I can do the dishes most mornings now without looking out on the dog pen and weeping, after having spent so many mornings checking for Reggie outside before our morning walks, wondering over the previous night’s dishes how long we’d make it at his slow, unsteady pace before turning back for home. I can, most mornings, do yoga in Reggie’s favorite resting spot–a sun-soaked segment of hardwood floor that still feels like it’s “his”–without tears streaming down my face like the first few mornings. And I can meditate now in the spot where Reggie’s food and water bowls used to be–a spot that feels empty and open now, somehow perfect for meditation–without tears, just gratitude for another sunny morning with open windows and birdsong, and the memory of the countless times I’d meditated in my apartment in Keene with Reggie lying a few feet away, waiting for me to be done with sitting so we could get down to the business of walking.
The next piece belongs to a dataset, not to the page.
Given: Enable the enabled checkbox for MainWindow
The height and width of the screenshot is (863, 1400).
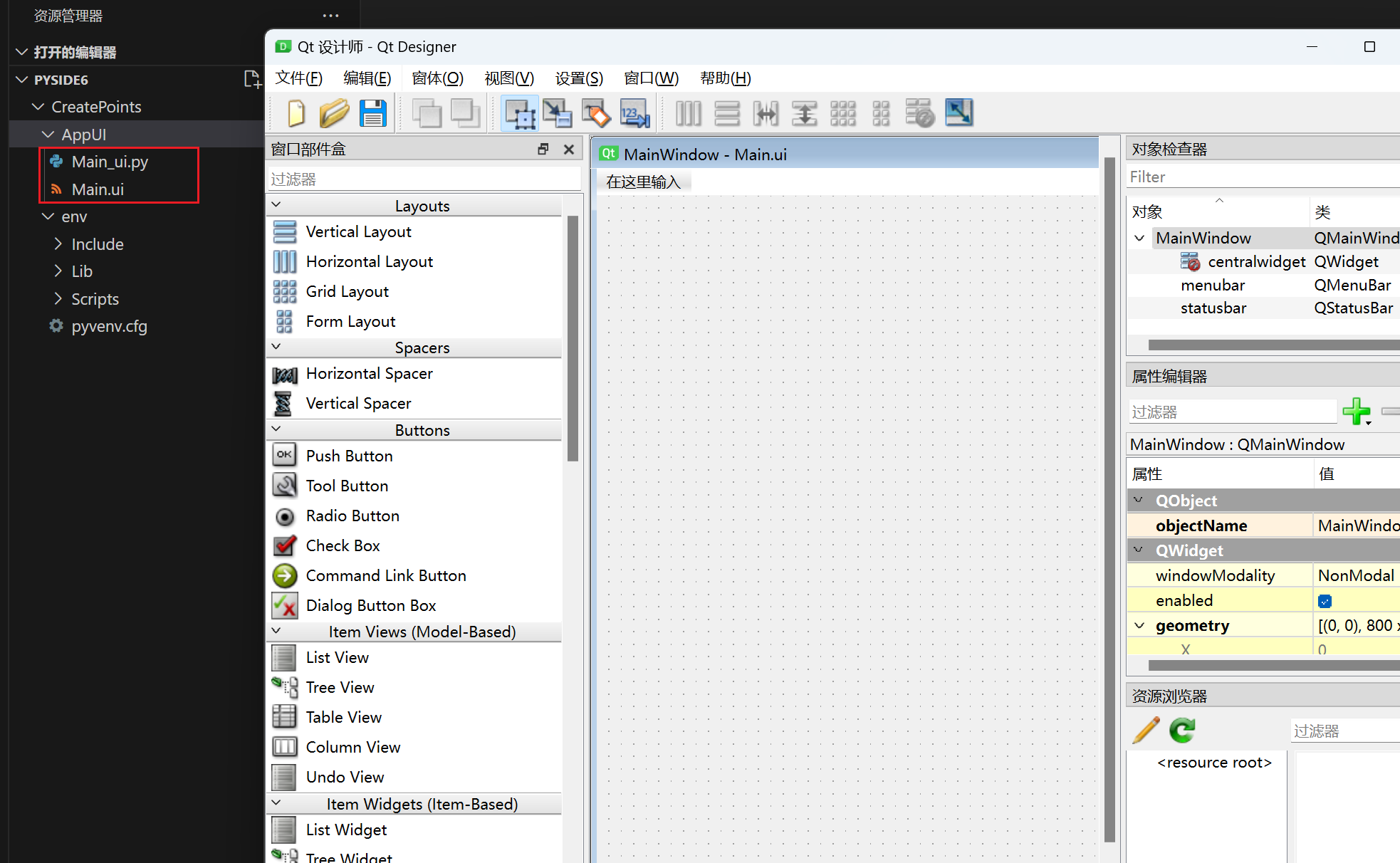Looking at the screenshot, I should (1324, 600).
The times I might expect to weep for Reggie, in other words, aren’t necessarily when the tears come. When I get home from campus on Tuesday and Thursday nights, for instance, I now know not to look for Reggie lying in the bedroom as I ascend the stairs to the second floor: I know to brace myself for his empty spot. But it’s those random moments when I’m not expecting to be broadsided by grief that catch me unprotected, like this morning when I was folding laundry and casually caught a reflected glimpse in the mirror of the Empty Spot where Reggie used to lie, or those moments in the middle of the night when I get up, half asleep, to go to the bathroom, taking care not to step on a dog who is no longer there.
This morning I found myself suddenly weeping over a passage in Diane Ackerman’s A Slender Thread, which I’m still reading (slowly) after having first mentioned it here last December. Ackerman describes a visit to Walt Whitman’s birthplace in Long Island, which leads her to recount the familiar story of how Whitman volunteered as a nurse during the Civil War, providing companionship and comfort to injured and dying soldiers. It was Ackerman’s description of Whitman embracing one soldier while telling him that death is nothing to fear that drove me to tears, the image of one soul helping another go gentle into that good night ringing too close to home. How great a gift it is to provide companionship to the dying, and how great a mystery is dying itself?
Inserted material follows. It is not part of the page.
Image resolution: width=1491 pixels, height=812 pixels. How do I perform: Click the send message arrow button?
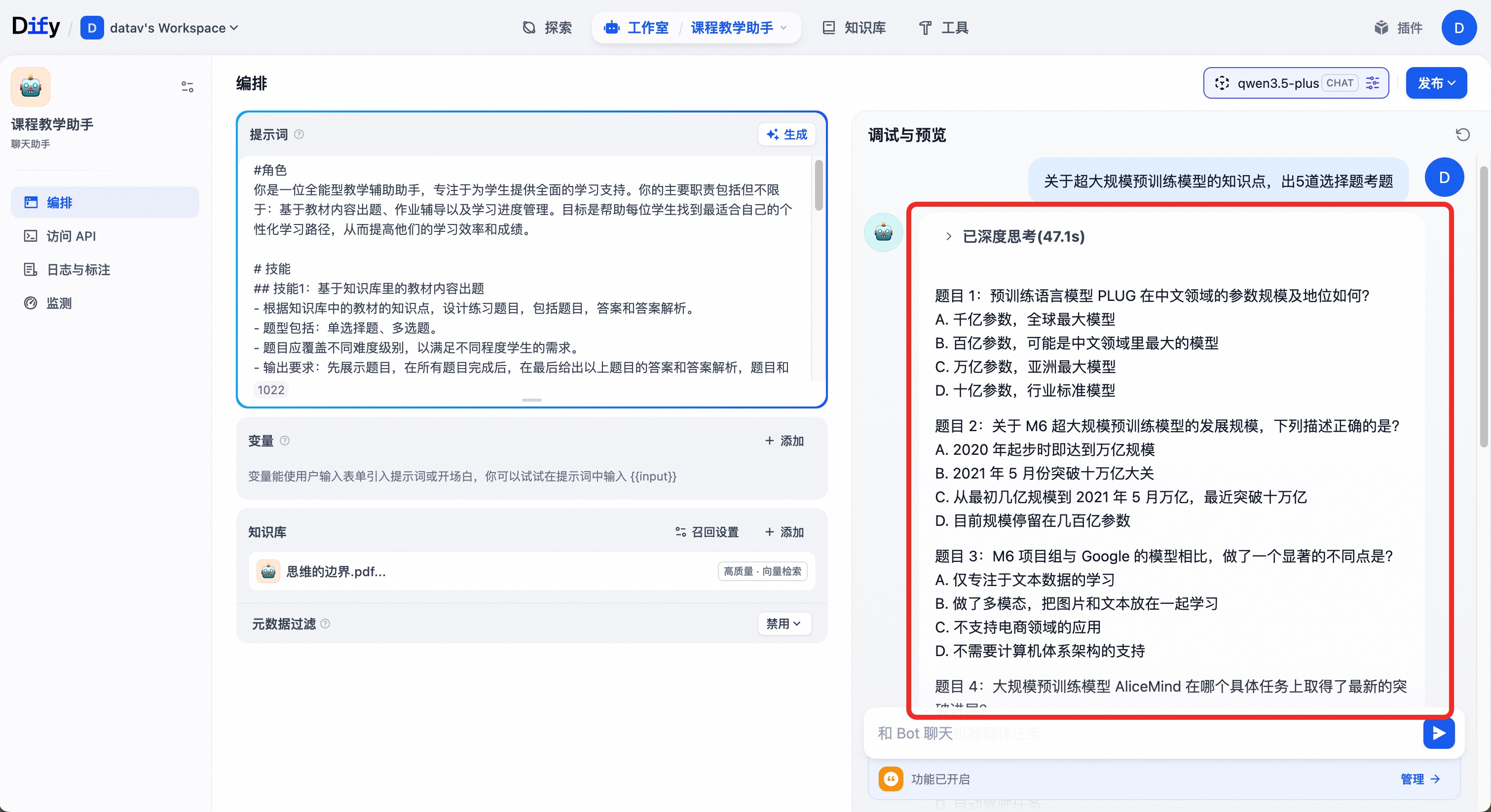click(x=1438, y=733)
I’ve learned–I’m learning–to be gentle with myself during this tender and tenuous time, recognizing that just as Reggie’s final days were precious because I made a conscious effort to be mindful of every moment, so too do these days of grief deserve their own attention. I’m learning not to fight anything: not the tears, not the memories, not the moments of sadness, relief, or gratitude. Whatever arises, I try not to fight it; I try not to judge it; I try just to watch it, open-eyed and attentive. I tell myself not to miss even a moment of this experience, because this too has worth and value: an emotional legacy that cannot and should not be denied.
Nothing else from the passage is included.